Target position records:
---*---
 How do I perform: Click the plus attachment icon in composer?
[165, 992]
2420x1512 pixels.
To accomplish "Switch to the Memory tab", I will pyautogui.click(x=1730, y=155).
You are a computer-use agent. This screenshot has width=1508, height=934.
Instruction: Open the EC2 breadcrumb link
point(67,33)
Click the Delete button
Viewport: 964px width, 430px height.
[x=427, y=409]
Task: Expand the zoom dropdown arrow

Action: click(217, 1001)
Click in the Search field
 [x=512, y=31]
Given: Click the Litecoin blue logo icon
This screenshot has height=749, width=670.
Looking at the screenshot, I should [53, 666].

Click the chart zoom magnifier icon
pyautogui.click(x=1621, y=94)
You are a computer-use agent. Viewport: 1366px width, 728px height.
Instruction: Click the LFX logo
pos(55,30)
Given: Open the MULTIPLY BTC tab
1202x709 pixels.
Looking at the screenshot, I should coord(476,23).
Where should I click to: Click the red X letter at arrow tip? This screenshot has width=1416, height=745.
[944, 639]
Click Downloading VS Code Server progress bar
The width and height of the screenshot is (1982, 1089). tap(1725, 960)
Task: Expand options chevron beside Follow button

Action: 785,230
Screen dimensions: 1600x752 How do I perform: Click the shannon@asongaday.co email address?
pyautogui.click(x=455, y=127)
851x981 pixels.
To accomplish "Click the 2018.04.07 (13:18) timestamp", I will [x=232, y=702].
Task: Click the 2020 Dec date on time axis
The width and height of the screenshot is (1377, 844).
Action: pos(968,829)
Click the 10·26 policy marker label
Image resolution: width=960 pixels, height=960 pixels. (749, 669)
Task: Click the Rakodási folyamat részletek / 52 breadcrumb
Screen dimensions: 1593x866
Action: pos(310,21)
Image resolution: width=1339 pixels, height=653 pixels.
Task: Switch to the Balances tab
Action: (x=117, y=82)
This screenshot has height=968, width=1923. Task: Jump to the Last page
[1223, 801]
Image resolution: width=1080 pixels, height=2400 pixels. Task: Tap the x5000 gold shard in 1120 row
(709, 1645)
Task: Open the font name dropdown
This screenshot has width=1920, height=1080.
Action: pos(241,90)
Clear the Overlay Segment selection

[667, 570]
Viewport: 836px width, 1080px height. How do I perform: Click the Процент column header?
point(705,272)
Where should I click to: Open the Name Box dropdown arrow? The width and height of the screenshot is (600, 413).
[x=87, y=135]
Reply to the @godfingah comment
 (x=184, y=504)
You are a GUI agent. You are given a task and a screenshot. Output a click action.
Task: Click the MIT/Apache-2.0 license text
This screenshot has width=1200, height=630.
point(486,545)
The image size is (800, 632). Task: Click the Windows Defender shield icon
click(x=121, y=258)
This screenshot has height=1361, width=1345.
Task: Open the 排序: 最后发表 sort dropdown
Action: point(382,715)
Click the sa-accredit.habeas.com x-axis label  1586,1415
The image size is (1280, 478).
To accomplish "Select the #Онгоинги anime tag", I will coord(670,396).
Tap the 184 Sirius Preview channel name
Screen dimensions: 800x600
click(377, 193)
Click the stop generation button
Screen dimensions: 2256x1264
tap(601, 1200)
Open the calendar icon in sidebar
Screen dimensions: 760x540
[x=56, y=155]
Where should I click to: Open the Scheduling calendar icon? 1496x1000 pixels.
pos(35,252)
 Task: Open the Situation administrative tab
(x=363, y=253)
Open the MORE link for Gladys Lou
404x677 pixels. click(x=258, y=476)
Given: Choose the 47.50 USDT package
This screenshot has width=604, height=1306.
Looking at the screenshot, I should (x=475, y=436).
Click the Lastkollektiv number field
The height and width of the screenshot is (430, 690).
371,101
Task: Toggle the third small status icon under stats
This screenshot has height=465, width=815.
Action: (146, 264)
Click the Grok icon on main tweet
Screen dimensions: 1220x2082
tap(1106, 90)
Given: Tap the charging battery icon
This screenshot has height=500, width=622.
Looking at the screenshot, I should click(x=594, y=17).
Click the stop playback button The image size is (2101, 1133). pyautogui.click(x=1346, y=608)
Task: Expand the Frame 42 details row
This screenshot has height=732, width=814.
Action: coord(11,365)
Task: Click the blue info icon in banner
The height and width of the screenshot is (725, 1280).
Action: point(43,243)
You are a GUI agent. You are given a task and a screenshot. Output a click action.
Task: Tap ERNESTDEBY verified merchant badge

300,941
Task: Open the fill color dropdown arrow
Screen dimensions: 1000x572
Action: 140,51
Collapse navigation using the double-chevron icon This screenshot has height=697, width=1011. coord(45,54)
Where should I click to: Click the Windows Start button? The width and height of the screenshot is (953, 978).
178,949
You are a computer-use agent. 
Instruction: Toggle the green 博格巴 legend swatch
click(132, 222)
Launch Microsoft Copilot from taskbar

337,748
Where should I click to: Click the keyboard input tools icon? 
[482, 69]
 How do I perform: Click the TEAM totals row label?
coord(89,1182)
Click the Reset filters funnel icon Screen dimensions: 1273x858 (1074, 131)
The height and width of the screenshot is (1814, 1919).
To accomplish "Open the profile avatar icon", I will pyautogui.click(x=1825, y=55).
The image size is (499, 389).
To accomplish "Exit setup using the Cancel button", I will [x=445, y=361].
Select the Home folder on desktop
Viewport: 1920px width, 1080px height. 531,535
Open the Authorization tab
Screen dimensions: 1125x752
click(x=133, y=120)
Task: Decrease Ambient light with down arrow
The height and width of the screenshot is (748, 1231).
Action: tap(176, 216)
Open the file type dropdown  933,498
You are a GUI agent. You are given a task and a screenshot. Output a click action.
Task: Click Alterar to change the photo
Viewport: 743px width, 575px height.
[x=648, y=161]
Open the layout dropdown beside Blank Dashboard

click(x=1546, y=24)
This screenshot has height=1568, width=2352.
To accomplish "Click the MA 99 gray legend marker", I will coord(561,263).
---*---
__WRITTEN INSTRUCTION__. Lay out the lines between the one holding "The image size is (800, 632)." and the one holding "Click the sa-accredit.habeas.com", inclusive, as a Markdown table with the columns Number and Item line, skipping any blank lines.

__OUTPUT FOR THIS TASK__.
| Number | Item line |
|---|---|
| 1 | The image size is (800, 632). Task: Click the Windows Defender shield icon |
| 2 | click(x=121, y=258) |
| 3 | This screenshot has height=1361, width=1345. |
| 4 | Task: Open the 排序: 最后发表 sort dropdown |
| 5 | Action: point(382,715) |
| 6 | Click the sa-accredit.habeas.com x-axis label  1586,1415 |